Although that is not at all my understanding of the factual
situation, I should think they deserve some credit for voting in line
with their principles rather than their narrow self-interest. Many of
us would think that view had merit if the proposal on the table was a
sort of pure communism, taxing everyone 100% and distributing the
money equally among everybody.
I believe that it is vital that people
feel there are incentives -- that what they do makes a difference for
their personal welfare, typically in terms of how much money they
have. Yet in moral terms, very little of a person's success is due to
their own efforts -- a great deal comes from genetic and cultural
endowment, such as what example your parents set and the material
resources you had available to you growing up. Society used to value
physical strength and endurance. Today it values intellectual skills
far more. Your fate hinges in part on which skills you have and which
era you were born into -- rather arbitrary and not a measure of some
fundamental underlying worth. Today more and more money goes to the
very best, who create the automated systems that dominate our lives.
The productivity gains are enormous, but the effects on the standard
of living of the bottom 80% are worrisome. The solution is largely
redistribution -- taking money from those who are lucky and giving it
to those who aren't so lucky.
The New York Times columnist Paul
Krugman has said that poor Republican Whites oppose social programs
because they don't want money going to Those People -- meaning
undeserving lazy people with brown skin. It sounds plausible to me.
The current experience with Covid-19 (and the hard economic times
that are about to begin in earnest) will leave many of those Whites
in deeper trouble than they were before. Perhaps some will understand
that this isn't their fault, and start supporting such programs.
Maybe some will in their minds recast some of Those People as folks
like them who were doing their very best all along. Or maybe some
will just accept the fact that Those People will get some of the
money as an unpleasant side effect, but think of their own narrow
self-interest as more important.
The election of Franklin Roosevelt in
1932 ushered in a sort of "New Deal Mentality" that wasn't
seriously challenged until Ronald Reagan was elected in 1980 -- an
extraordinary run of nearly 50 years. Ordinary folks were of value,
and high taxes on the rich were just fine (top tax brackets reaching
90% at times).
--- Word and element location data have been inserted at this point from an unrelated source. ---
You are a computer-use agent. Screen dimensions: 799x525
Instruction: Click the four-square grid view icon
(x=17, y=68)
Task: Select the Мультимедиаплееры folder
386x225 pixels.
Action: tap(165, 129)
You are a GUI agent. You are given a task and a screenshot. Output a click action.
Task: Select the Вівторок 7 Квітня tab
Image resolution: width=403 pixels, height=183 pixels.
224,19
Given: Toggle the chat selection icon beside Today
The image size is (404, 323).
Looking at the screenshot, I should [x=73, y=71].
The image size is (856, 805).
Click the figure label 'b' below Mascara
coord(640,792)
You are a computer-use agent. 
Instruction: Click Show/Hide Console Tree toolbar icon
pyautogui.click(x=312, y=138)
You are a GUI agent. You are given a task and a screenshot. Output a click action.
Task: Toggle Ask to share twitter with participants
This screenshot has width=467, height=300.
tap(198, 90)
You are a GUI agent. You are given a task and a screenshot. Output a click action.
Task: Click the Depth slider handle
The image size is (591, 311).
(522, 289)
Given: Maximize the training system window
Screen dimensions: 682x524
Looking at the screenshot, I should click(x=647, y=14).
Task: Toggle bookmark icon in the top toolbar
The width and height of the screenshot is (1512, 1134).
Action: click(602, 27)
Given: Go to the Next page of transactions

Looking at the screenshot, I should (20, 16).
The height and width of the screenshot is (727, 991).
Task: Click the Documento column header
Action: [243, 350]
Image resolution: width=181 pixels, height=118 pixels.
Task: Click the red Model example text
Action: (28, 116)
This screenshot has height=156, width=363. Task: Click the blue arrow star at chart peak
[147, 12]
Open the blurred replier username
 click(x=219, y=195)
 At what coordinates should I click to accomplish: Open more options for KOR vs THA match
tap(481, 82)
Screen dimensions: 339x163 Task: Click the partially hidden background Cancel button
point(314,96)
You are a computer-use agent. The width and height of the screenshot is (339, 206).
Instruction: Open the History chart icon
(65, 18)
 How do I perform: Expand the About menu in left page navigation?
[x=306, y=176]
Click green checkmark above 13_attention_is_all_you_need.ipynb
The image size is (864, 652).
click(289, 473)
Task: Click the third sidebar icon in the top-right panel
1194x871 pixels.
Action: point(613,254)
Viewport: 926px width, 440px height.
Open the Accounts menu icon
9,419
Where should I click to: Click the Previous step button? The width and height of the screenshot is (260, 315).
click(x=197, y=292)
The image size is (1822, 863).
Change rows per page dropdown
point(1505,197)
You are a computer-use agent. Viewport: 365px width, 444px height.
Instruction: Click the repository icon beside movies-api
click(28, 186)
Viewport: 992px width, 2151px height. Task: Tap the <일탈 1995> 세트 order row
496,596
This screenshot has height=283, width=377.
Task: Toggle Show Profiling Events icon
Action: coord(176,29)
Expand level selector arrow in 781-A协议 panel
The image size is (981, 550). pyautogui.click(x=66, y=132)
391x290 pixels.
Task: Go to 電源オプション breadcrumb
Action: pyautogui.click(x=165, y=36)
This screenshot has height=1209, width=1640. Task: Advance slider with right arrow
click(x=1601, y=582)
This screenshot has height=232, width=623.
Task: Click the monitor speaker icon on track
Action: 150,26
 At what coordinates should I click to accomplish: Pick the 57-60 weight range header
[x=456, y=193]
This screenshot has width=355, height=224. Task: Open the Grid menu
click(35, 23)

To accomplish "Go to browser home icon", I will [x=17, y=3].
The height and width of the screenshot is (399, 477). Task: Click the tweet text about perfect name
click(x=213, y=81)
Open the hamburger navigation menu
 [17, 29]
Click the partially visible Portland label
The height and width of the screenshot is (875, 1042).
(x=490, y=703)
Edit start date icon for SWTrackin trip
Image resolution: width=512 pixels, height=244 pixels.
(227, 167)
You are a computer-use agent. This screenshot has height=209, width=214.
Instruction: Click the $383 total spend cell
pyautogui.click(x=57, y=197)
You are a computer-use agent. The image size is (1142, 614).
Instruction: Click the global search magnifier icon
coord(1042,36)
Perhaps an economic catastrophe of the kind that now
seems to be unfolding -- on the order of the Great Depression --
could give rise to a renewed New Deal Mentality. However, I'm sure
the modern-day Republicans will fight back fiercely with every tool
in their arsenal.
What perplexes me more in retrospect is
why the opposition to the New Deal Mentality was so weak for so long.
Eisenhower in his 8 years as President didn't challenge it (though he
wasn't himself really a dedicated Republican). Richard Nixon and
Gerald Ford didn't challenge it -- Richard Nixon was on the verge of
approving universal health insurance when Watergate hit. Another
fascinating example came to my attention recently. When the US
occupied Japan in 1945, we had the ability to reshape a society as
had rarely happened before. In charge was Douglas MacArthur, a
Republican, largely insulated from scrutiny of those back home in
America. But the society he engineered was very much in line with the
New Deal Mentality.
It would be an inspiring outcome of the
rule of Trump and the pain of the Covid-19 pandemic if the US once
again adopted a New Deal Mentality that would last for decades. The
Republican opposition is so determined and clever that I would bet
against it happening, but it remains a hope.